Woo and Weiser out as candidates; poll gives Marchand lead
Woo and Weiser out as candidates; poll gives Marchand lead
Peter Black, Local Journalism Initiative reporter
peterblack@qctonline.com
Week two of the Quebec City campaign featured the exit of prominent candidates for two of the main parties running for City Hall, an encouraging poll for Mayor Bruno Marchand, and an original “fourth link” idea from a mayoral candidate.
David Weiser, a prize catch for Marchand’s Québec Forte et Fière (QFF) party when the tech pioneer, nonprofit founder and interfaith relations advocate joined his administration, was removed from the QFF slate over a broken “bond of trust.”
Marchand opted to remove Weiser from his re-election bid in the Plateau district following a report in the Journal de Québec that Revenu Québec had registered a legal hypothec (a form of legal mortgage) on his residence over a tax dispute covering the years 2012 to 2015.
The Journal also reported Weiser had declared personal bankruptcy that was registered in 2021, the year he became a city councillor.
In a statement, Marchand said, “I had a discussion with David … at the end of which I decided to withdraw his candidacy for QFF in the Plateau district.
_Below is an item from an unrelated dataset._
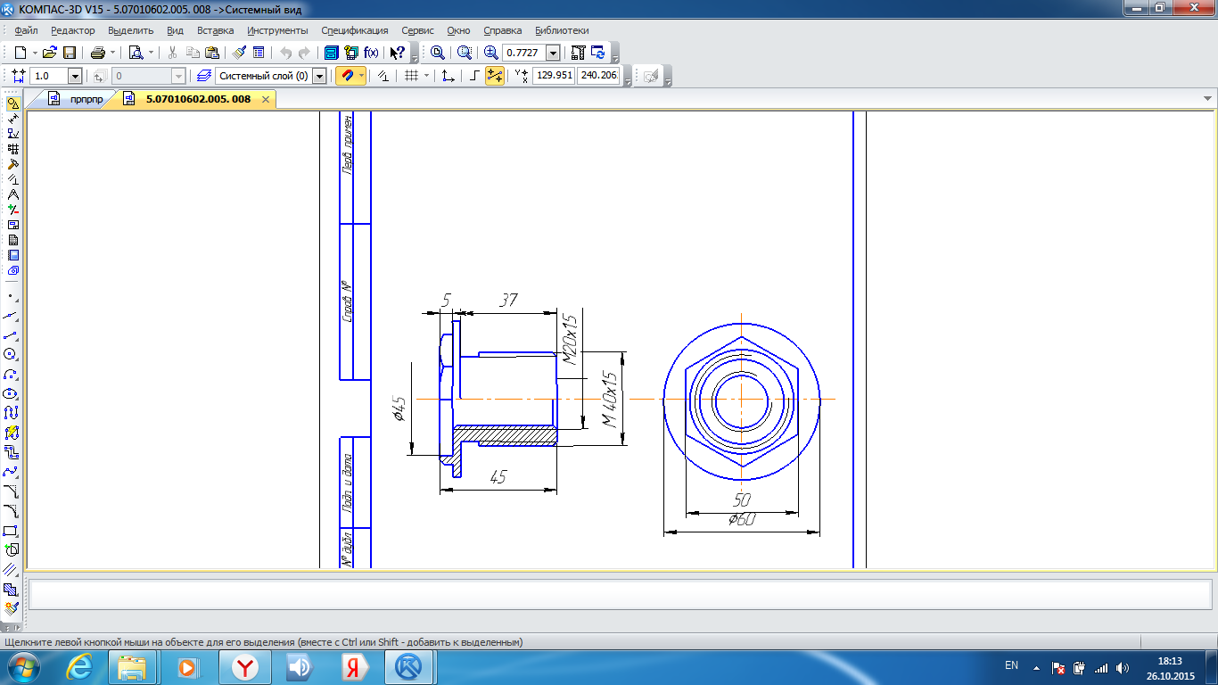Select the Circle drawing tool
The width and height of the screenshot is (1218, 685).
coord(11,354)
His explanation of the facts brought to my attention has broken our bond of trust.”
Weiser told Radio-Canada he had explained his situation to Marie-Josée Savard, the leader of the party he ran for in the 2021 election, but acknowledged that he did not disclose it to Marchand or his party after he crossed the floor in February 2022.
“I think I was treated unfairly,” he said. “There is an outstanding debt to Revenu Québec, but the legal hypothec is still in effect.”
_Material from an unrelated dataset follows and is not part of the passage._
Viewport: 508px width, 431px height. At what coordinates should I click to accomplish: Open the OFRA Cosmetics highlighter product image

Weiser said, as is required of elected officials, he submitted his notices of tax assessment to the party every year. Weiser had not responded to the QCT’s request for an interview by press time. QFF has until Oct. 3 to find a replacement candidate in the district.
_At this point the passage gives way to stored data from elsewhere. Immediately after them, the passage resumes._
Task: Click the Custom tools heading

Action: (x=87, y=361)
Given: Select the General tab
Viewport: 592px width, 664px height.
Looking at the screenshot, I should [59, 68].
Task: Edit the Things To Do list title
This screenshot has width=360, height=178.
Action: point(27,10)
Sam Hamad’s Leadership Québec had to scramble to find a last-minute candidate as a result of the withdrawal from the race of Napoléon Woo, the party’s purported star candidate in Saint-Roch– Saint-Sauveur. Shortly before this newspaper went to press, on Sept. 29, Radio-Canada reported that Hamad had selected social worker Pascale Houle, who does not live in the district, to represent the party there.
Woo, owner of a local restaurant, exited the team following controversial remarks he made at his candidacy announcement about homelessness in Saint-Roch.
Québec d’Abord, meanwhile, continues to face a challenge in finding candidates for all 21 seats on council with the Oct. 3 deadline looming. As of this writing, the party that evolved from former mayor Régis Labeaume’s organization is still short six candidates. Leader Claude Villeneuve is running for mayor but also for re-election in his Maizerets-Lairet district.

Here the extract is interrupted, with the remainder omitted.